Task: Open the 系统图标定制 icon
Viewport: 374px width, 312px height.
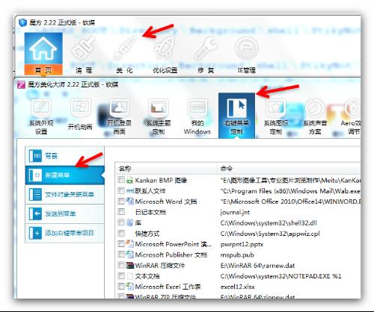Action: [276, 116]
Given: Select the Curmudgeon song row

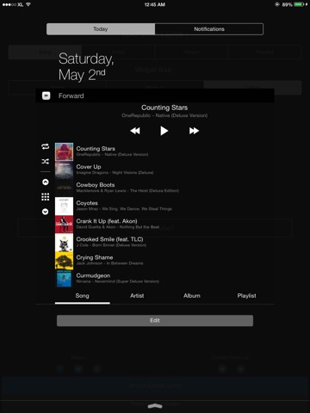Looking at the screenshot, I should click(164, 279).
____________________
Write out the whole listing above word for word, but leave out the pictures.

**TASK RESPONSE:**
Task: Open the 系统图标定制 icon
Viewport: 374px width, 312px height.
Action: [276, 116]
Given: Select the Curmudgeon song row

Looking at the screenshot, I should click(164, 279).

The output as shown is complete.